I know it's your job to evaluate high-tech equipment and to recommend the best of that equipment, but sometimes a low-tech solution is just as good. In reality, neither he nor I can probably hear a substantial difference between the $1,500 5.1-channel speaker system you mentioned and a pair of $100 Radio Shack stereo speakers.
A In the column, I said, "$1,200 to $1,500 for a 5.1-channel home-theater speaker system based on bookshelf or small tower speakers provides movie and music performance that the nonaudiophile will be completely thrilled with." Reading this, you could infer that audiophiles would not be happy with the sound quality, when they actually would find the sound excellent.
And what is an audiophile? It is an audio hobbyist with a passion for music, good sound and high-quality equipment, investing a great deal of time and money on the hobby. Most audiophiles spend a lot more on their systems than my lower-cost recommendations.
Although the original reader is not an audiophile, he was interested in good sound for his money and asked about "the point of diminishing returns for the average person." That is how I answered. The $1,200 to $1,500 price point is not out of line, and the differences between these and an $800 system should be clear, even to a nonenthusiast. There are many nonaudiophiles who spend several thousand dollars on Bose systems, so I know there are some willing to spend the money. (It is safe to say that audiophiles do not buy Bose systems.)
Almost anyone without a hearing deficiency can tell the difference between a $100 pair of speakers and a good 5.1 system selling for $1,500, or even $100 speakers compared with a pair of highly rated $250 speakers. It's the difference between looking through a clean window, a tinted window and a dirty window. If you can tell the difference between a mediocre singer and a great singer, you will hear the difference.

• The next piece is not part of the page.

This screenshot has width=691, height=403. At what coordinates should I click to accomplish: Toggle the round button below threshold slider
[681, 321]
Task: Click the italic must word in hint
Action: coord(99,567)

As for low-cost solutions, one of my favorite recommendations is the nice-sounding Insignia NS-B2111 bookshelf speakers from Best Buy, which sell for $90 a pair. When the Speaker Co. (TSC) was still in business, I recommended them, because they were affordable and sounded great.
But the Insignias and TSC are still noticeably outperformed by the Axiom, Acculine and Paradigm products. People should have that information, and then they can decide what to buy and how much to spend.
As always, I will keep my eyes out for exceptional speaker values and tell readers when I find them.